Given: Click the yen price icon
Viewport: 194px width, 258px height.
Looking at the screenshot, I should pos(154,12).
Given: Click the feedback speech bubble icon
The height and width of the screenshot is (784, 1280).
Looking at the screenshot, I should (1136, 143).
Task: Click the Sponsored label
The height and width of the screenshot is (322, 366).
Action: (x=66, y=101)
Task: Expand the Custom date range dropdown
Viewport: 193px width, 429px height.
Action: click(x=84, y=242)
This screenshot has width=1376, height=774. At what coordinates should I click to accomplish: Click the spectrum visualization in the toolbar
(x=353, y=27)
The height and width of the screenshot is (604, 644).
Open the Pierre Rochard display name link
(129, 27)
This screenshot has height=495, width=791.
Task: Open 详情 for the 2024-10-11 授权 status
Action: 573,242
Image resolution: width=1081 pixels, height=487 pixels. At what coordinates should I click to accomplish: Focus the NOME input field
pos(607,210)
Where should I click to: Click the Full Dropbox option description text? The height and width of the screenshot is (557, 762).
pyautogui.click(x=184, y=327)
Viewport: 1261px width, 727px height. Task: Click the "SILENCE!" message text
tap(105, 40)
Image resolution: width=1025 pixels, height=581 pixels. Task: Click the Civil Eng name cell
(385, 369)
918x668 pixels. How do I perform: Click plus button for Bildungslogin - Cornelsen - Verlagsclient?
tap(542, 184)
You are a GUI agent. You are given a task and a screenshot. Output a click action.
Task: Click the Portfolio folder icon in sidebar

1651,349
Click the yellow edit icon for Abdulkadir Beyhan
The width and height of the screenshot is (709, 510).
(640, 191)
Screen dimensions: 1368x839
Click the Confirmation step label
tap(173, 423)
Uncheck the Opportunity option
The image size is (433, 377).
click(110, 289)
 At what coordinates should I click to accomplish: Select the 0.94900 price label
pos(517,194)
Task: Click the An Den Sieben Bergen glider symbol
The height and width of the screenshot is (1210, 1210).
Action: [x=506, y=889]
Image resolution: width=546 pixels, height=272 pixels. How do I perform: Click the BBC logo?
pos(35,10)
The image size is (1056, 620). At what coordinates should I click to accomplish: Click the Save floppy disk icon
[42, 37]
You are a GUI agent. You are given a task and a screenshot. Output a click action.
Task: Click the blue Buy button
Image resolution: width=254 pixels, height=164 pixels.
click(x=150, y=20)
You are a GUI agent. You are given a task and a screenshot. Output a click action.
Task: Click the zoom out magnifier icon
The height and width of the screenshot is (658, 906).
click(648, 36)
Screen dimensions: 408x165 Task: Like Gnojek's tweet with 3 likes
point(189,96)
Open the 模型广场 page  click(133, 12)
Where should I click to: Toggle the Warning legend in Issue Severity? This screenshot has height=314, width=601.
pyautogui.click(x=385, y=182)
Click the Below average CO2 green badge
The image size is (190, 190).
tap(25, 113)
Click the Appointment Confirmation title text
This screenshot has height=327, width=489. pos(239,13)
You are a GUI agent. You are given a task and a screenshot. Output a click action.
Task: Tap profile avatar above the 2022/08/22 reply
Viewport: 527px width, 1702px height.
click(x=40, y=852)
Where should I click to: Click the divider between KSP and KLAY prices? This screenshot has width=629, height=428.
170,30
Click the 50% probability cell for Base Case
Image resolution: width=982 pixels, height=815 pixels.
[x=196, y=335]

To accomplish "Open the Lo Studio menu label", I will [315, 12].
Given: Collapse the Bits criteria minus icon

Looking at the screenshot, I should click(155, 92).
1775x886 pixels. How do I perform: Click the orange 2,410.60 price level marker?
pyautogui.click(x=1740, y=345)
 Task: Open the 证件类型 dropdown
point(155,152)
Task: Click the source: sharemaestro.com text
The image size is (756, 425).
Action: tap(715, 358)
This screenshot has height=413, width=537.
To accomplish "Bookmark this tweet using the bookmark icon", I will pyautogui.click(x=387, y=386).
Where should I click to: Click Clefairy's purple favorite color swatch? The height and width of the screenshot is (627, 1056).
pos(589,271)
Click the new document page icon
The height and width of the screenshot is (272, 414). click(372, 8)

===

# Task directions
Copy the records above word for word, from their first line through the line that contains "(x=353, y=27)", with both of those lines included.

# Correct result
Given: Click the yen price icon
Viewport: 194px width, 258px height.
Looking at the screenshot, I should pos(154,12).
Given: Click the feedback speech bubble icon
The height and width of the screenshot is (784, 1280).
Looking at the screenshot, I should (1136, 143).
Task: Click the Sponsored label
The height and width of the screenshot is (322, 366).
Action: (x=66, y=101)
Task: Expand the Custom date range dropdown
Viewport: 193px width, 429px height.
Action: click(x=84, y=242)
This screenshot has width=1376, height=774. At what coordinates should I click to accomplish: Click the spectrum visualization in the toolbar
(x=353, y=27)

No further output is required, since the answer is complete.